O governador Romeu Zema (Novo)foi o anfitrião na cidade administrativa. Também estavam presentes o ministro da Infraestrutura, Tarcísio Gomes, e o da tecnologia, Marcos Pontes.
A construção do Centro Nacional de Vacinas é uma parceria entre o Ministério da Ciência, Tecnologia e Inovações e a Universidade Federal de Minas Gerais (UFMG). O projeto vai promover a independência de tecnologia na produção de lotes-pilotos de vacinas e testes de diagnóstico para doenças humanas e veterinárias.
O Centro Nacional de Vacinas será uma associação sem fins lucrativos com ambiente multidisciplinar, diverso e de inovação, comparado ao Centro da Universidade de Oxford, que desenvolveu a vacina AstraZeneca. A construção tem início previsto para janeiro de 2022, no local onde hoje existe o Centro de Tecnologias de Vacinas (CTVacinas), da UFMG, ampliando o antigo espaço que dispõe de mão de obra altamente qualificada.

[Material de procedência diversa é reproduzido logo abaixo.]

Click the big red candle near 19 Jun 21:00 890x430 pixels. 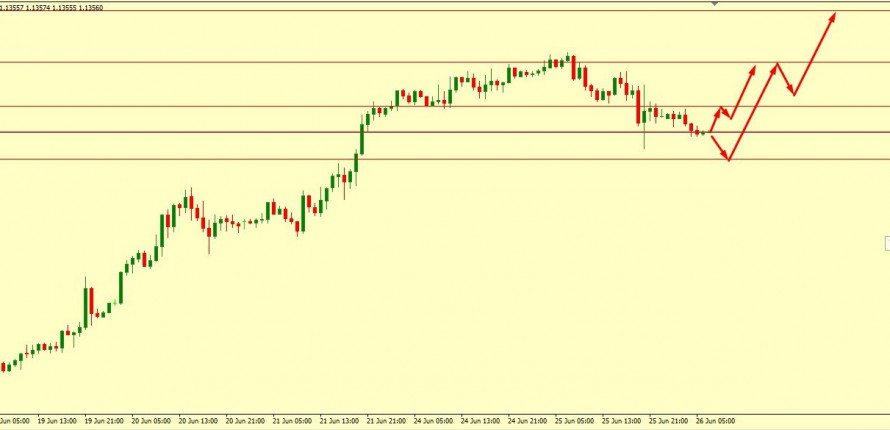click(x=91, y=302)
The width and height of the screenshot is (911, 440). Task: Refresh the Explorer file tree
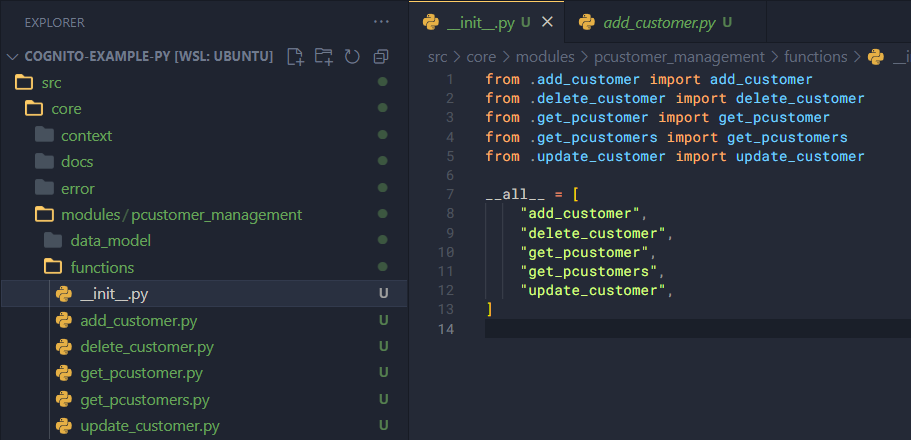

Com orçamento na ordem de R$ 30 milhões do Governo de Minas Gerais para a construção e importação de equipamentos laboratoriais, sendo R$ 12 milhões disponibilizados pela Fundação de Amparo à Pesquisa de Minas Gerais (Fapemig) e R$ 18 milhões pela Secretaria de Estado de Saúde (SES-MG), o centro é fruto da parceria com investimento de R$ 50 milhões do Ministério da Ciência, Tecnologia e Inovação, por meio do Fundo Nacional de Desenvolvimento Científico e Tecnológico (FNDCT). A união entre os governos estadual e federal totaliza R$ 80 milhões para a consolidação do Centro Nacional de Vacinas.
A intenção é que o projeto, iniciado com investimento público, adquira autonomia e independência ao longo de três anos, para que funcione como uma organização de direito civil se mantendo com aporte financeiro privado.